Meet the women helping plan the cities of tomorrow

Meet the women helping plan the cities of tomorrow

As Melbourne grows, we need to better plan how we build healthy, equitable and liveable cities. Here four RMIT researchers talk about how their work is helping deliver better cities.

Urban experts Professor Libby Porter, Dr Annette Kroen, Dr Leila Mahmoudi Farahani and Dr Lucy Gunn through their research are helping plan the cities of tomorrow. Urban experts Professor Libby Porter, Dr Annette Kroen, Dr Leila Mahmoudi Farahani and Dr Lucy Gunn through their research are helping plan the cities of tomorrow.

The RMIT Centre for Urban Research is home to some of Melbourne's leading planning and sustainability academics driving the discussion on urban affairs.

Meet four urban experts contributing to the research and conversation that is changing how we plan and build healthy, equitable and liveable cities. 

Planning new suburbs on the city fringe

Melbourne’s infrastructure is struggling to keep pace with current population growth.

New suburbs are expected to accommodate an extra half a million new homes over the next 35 years. 

With scarce local employment and services, residents in outer suburbs can spend up to 15 or more hours per week commuting, with many travelling by car on congested roads as public transport is absent, unreliable or overcrowded.

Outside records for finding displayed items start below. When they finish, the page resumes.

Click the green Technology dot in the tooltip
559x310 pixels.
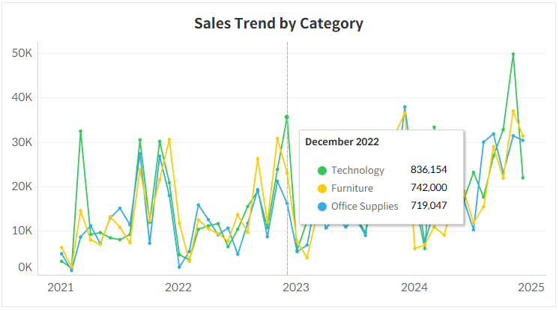[x=322, y=171]
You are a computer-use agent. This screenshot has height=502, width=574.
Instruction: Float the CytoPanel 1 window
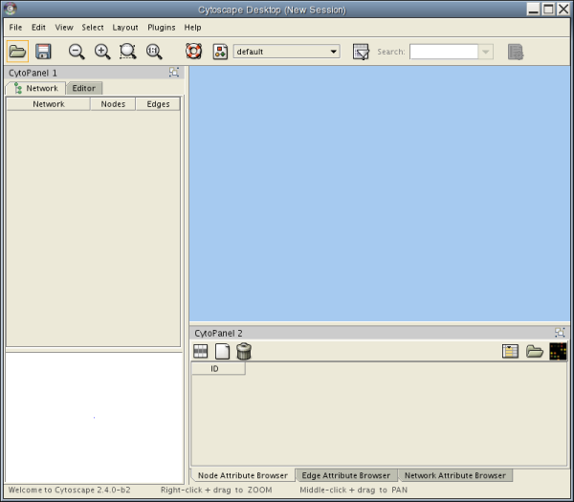(174, 73)
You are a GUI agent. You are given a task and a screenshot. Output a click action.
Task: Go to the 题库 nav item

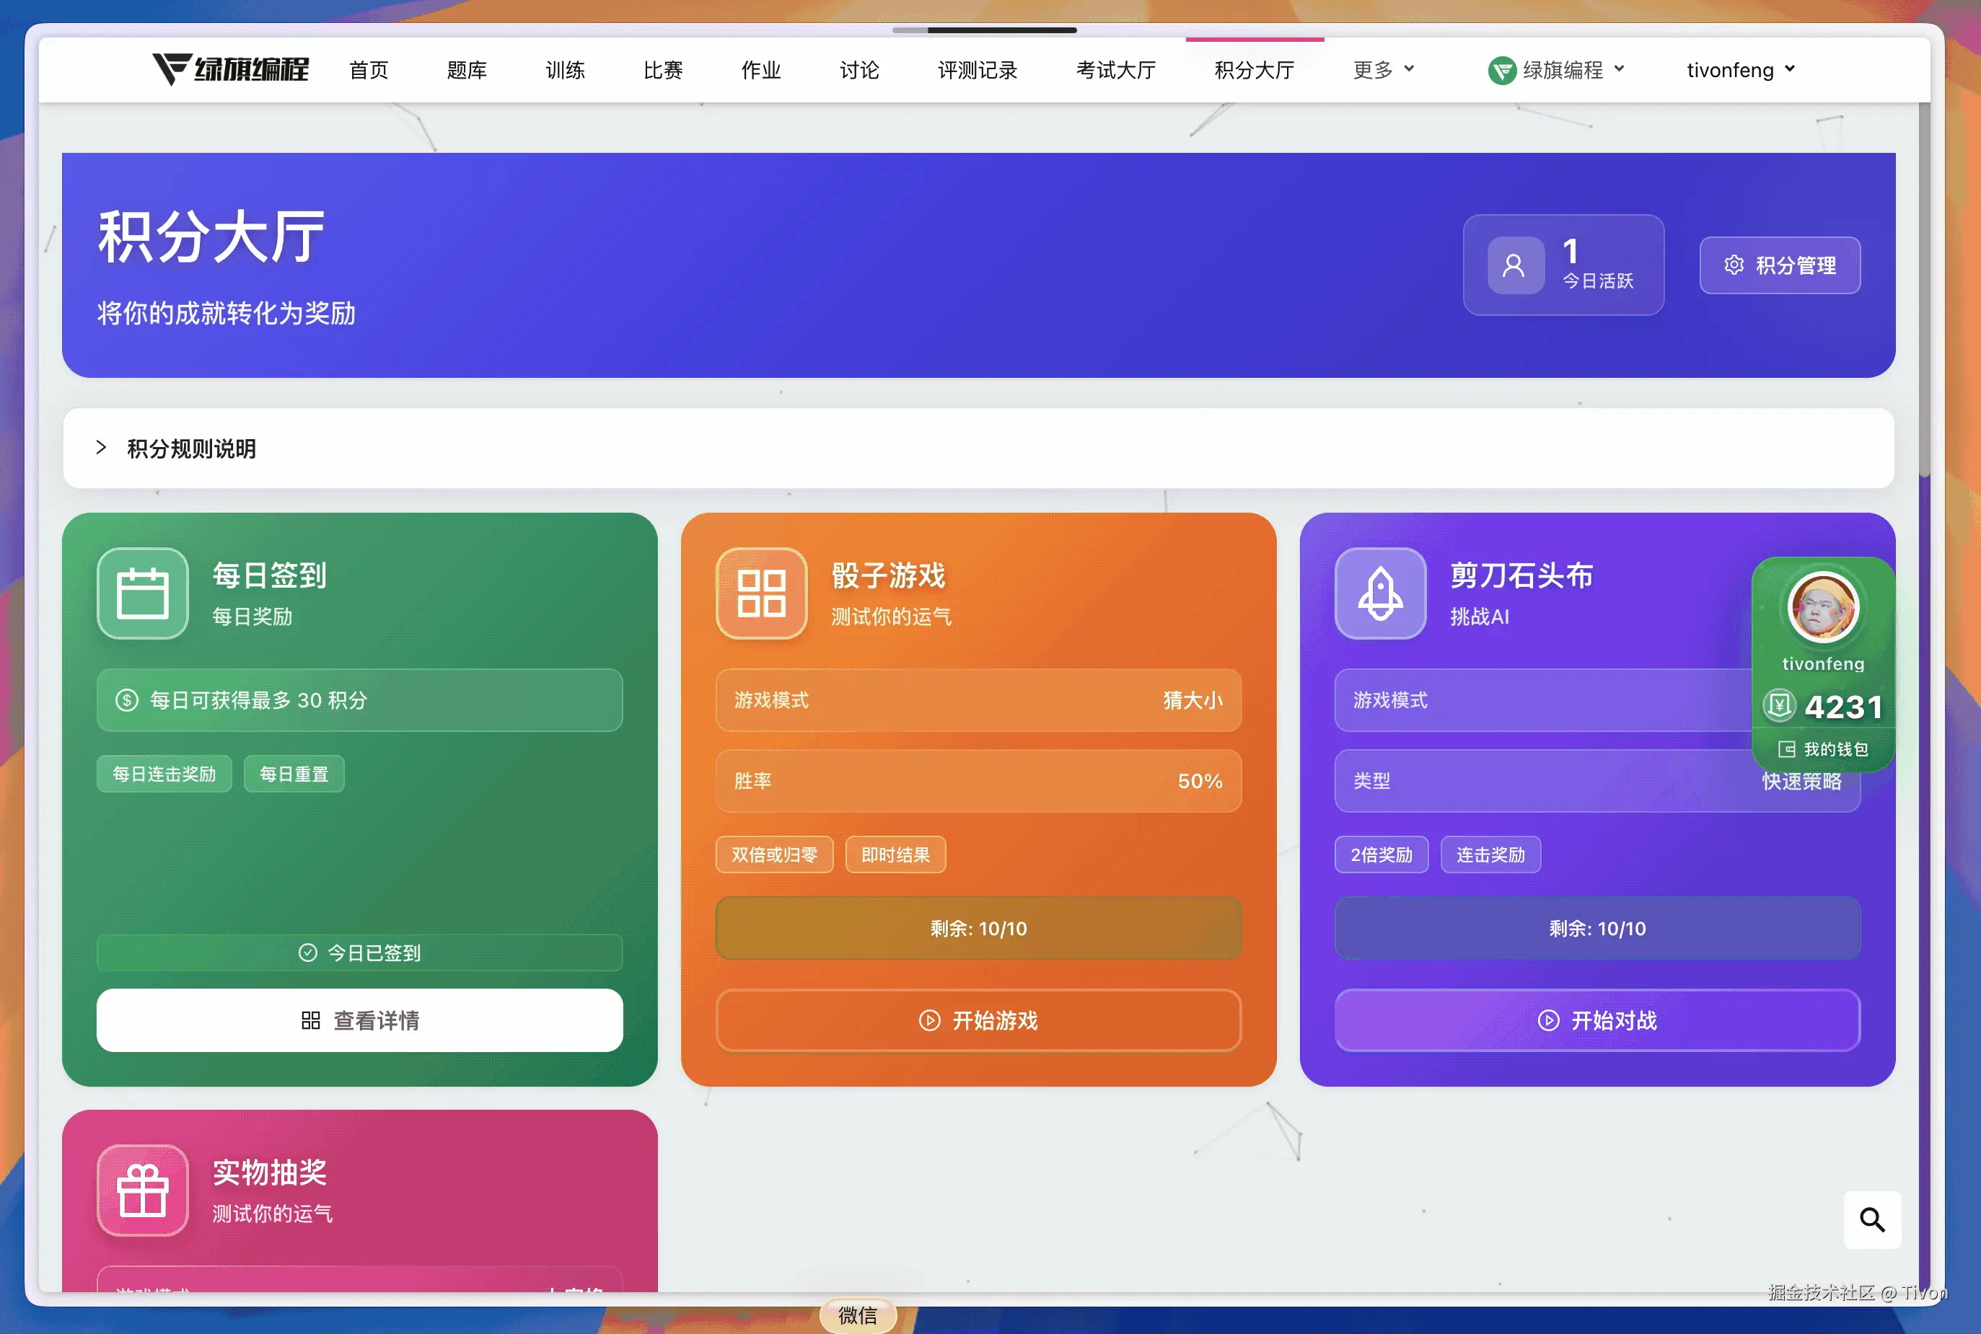tap(466, 70)
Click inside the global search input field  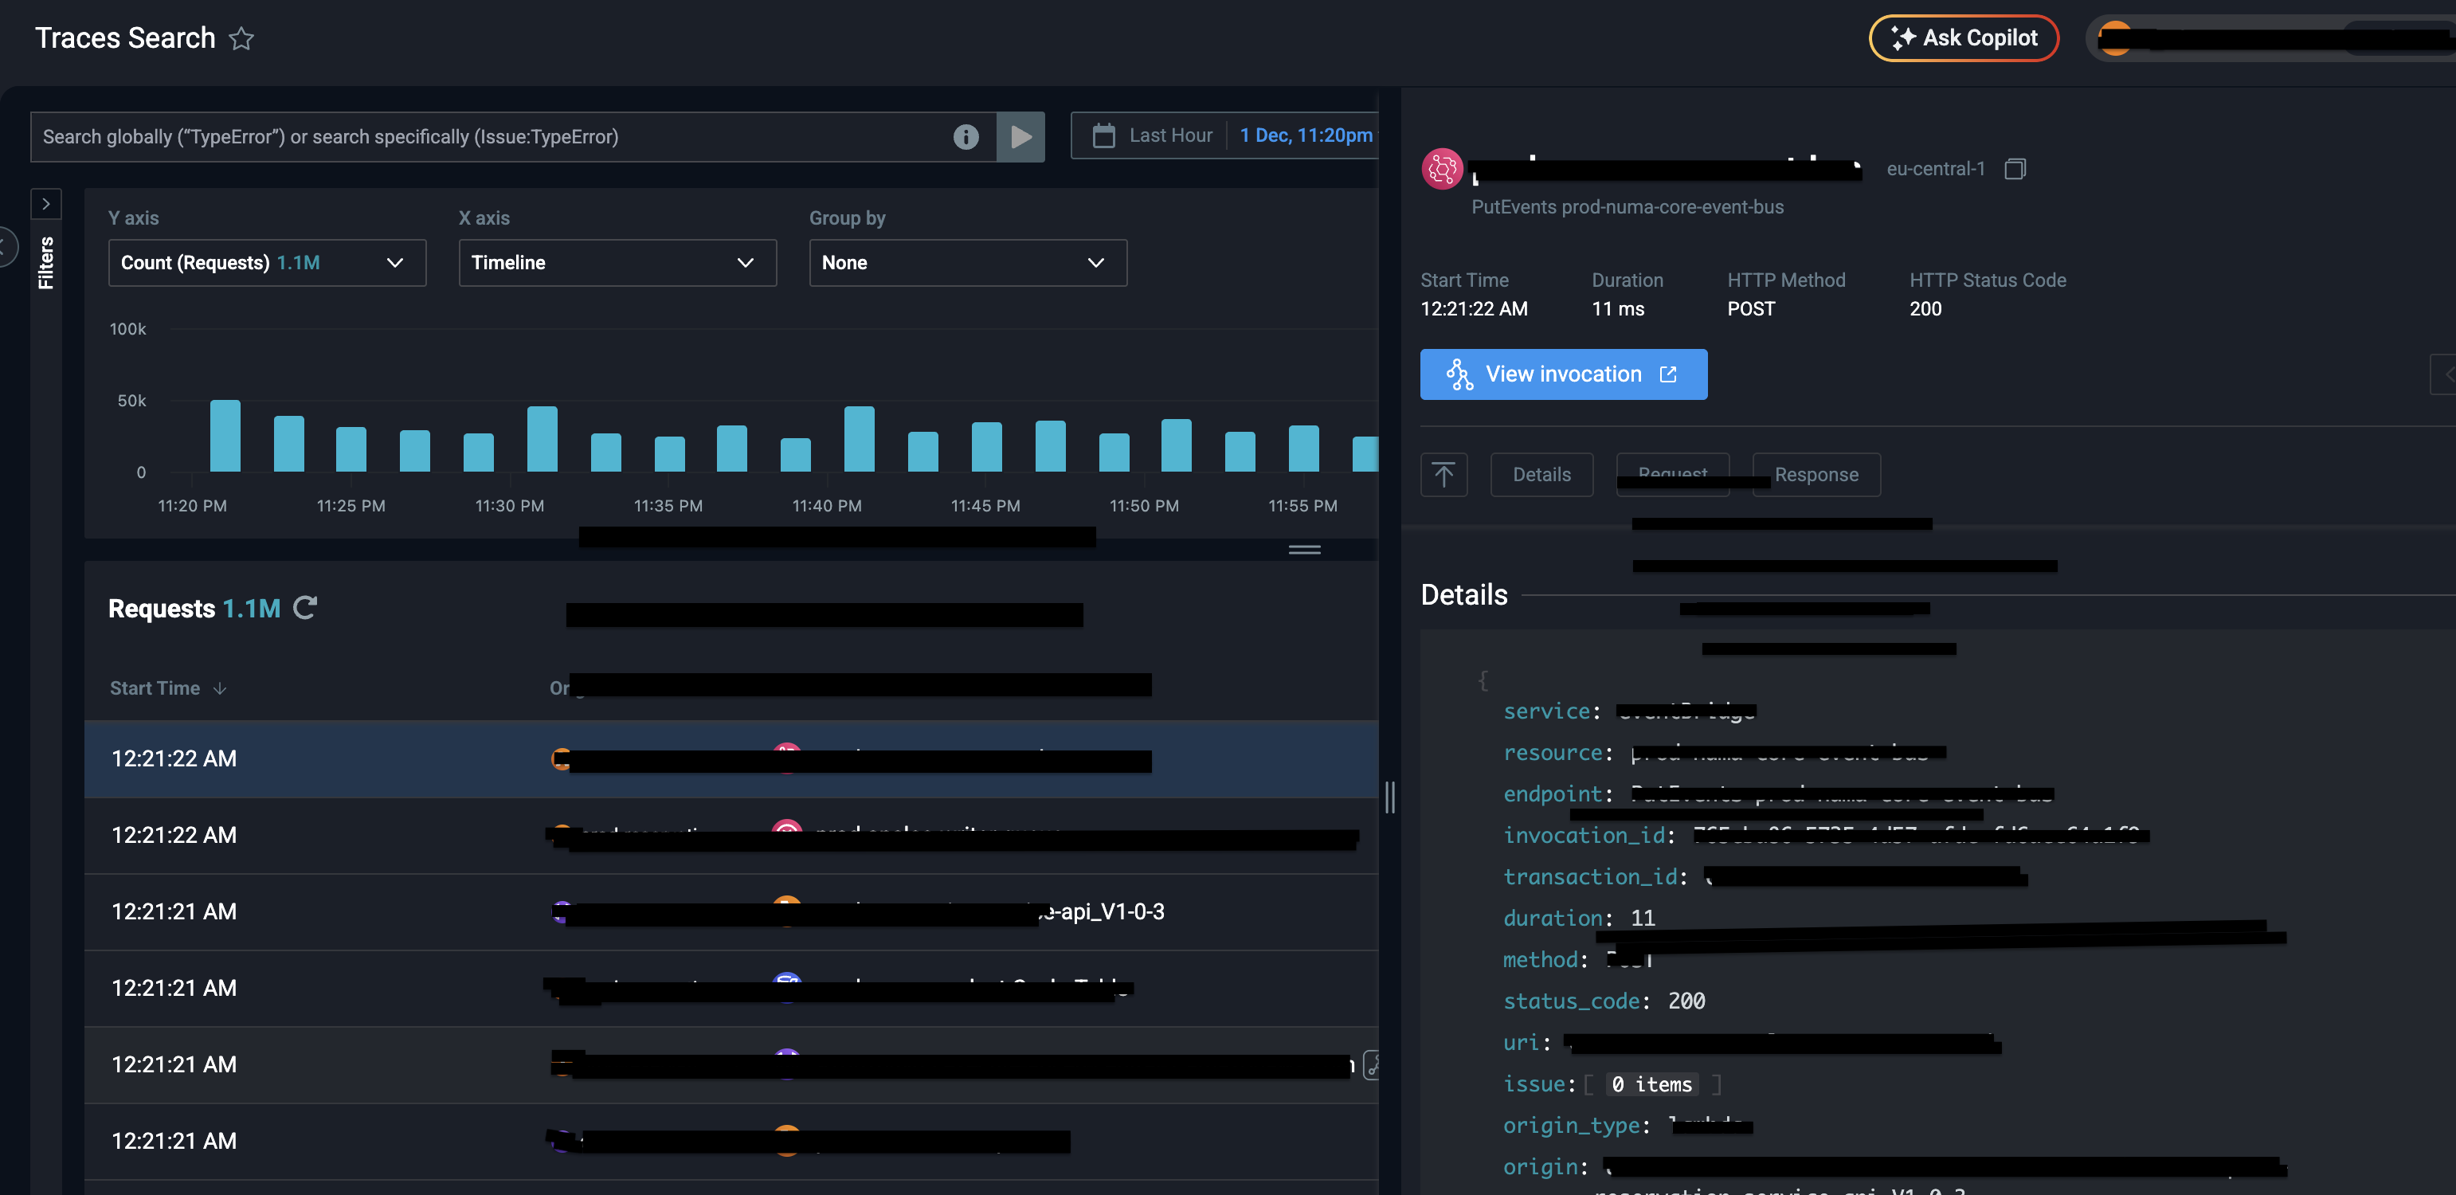477,136
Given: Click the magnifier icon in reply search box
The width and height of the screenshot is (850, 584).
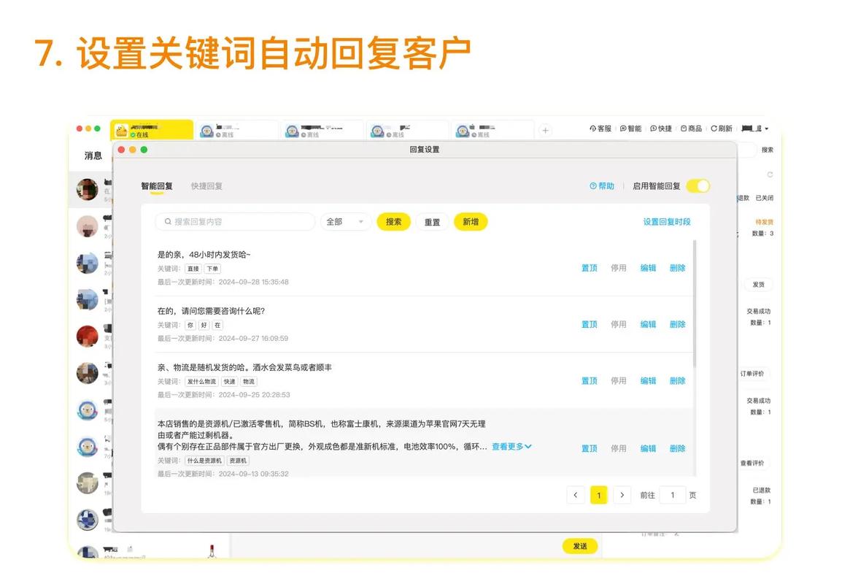Looking at the screenshot, I should pos(166,221).
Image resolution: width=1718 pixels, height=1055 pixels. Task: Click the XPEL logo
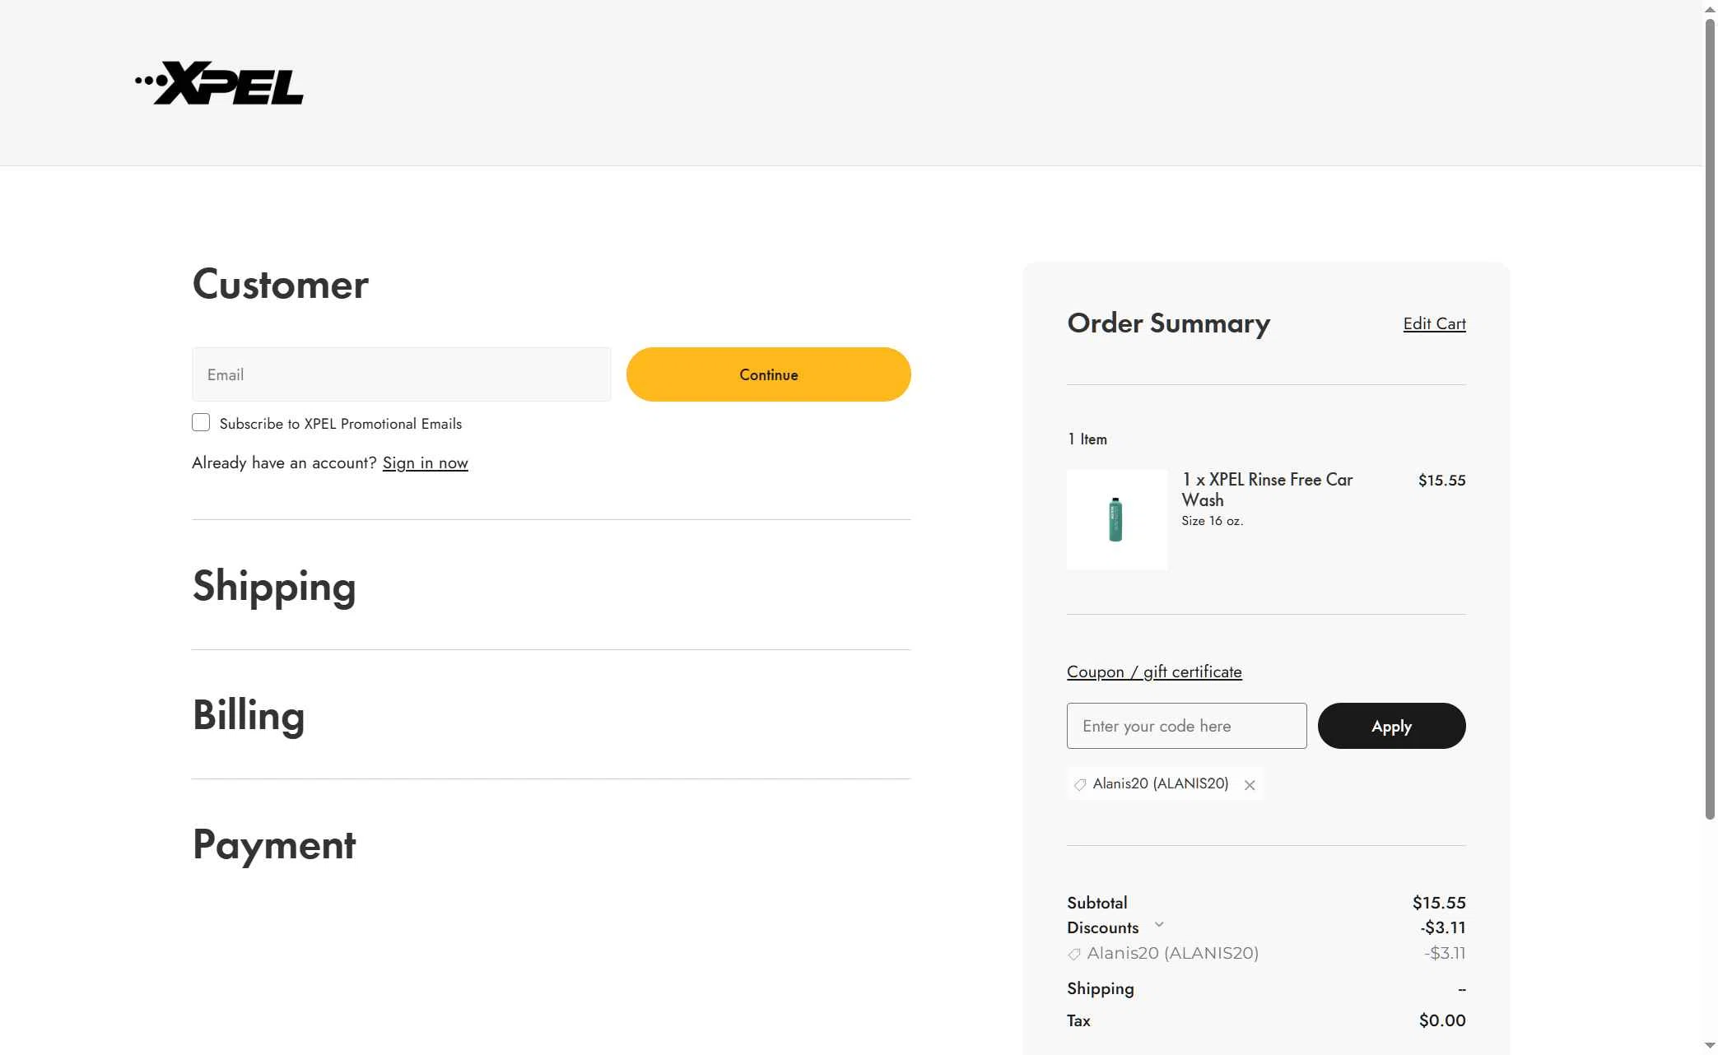(220, 83)
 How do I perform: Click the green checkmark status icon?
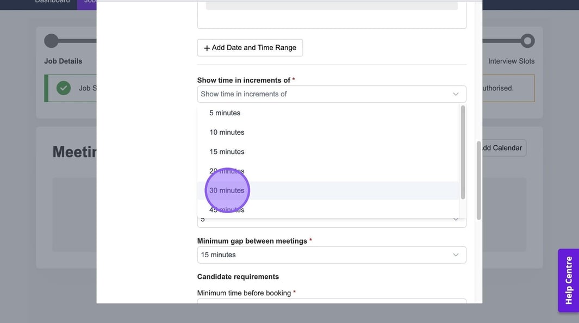pyautogui.click(x=64, y=88)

Originally from Germany, urban and regional planner Dr Annette Kroen is investigating how both the public and private sectors can provide transport options to residents of Melbourne’s new suburbs as soon as they move in.

“It is critical to deliver efficient public transport and infrastructure including cycle-ways and footpaths, that supports public transport use and active transportation, early on in the lifetime of a suburb when behaviour change is greatest,” Kroen said.

“The project Early delivery of equitable and healthy transport options in new suburbs is very timely given the high growth rate Melbourne is currently experiencing.

“By bridging distances, transport provides an important function in peoples’ lives because it connects them to destinations such as employment, education, retail, recreational places, and other services which are critical for the health and economic wellbeing of people.”

Kroen is working with colleagues from across the Centre for Urban Research in collaboration with project partners from the Department of Transport, Planning Institute of Australia, Stockland Corporation, Victorian Planning Authority, Wyndham City and the City of Casey.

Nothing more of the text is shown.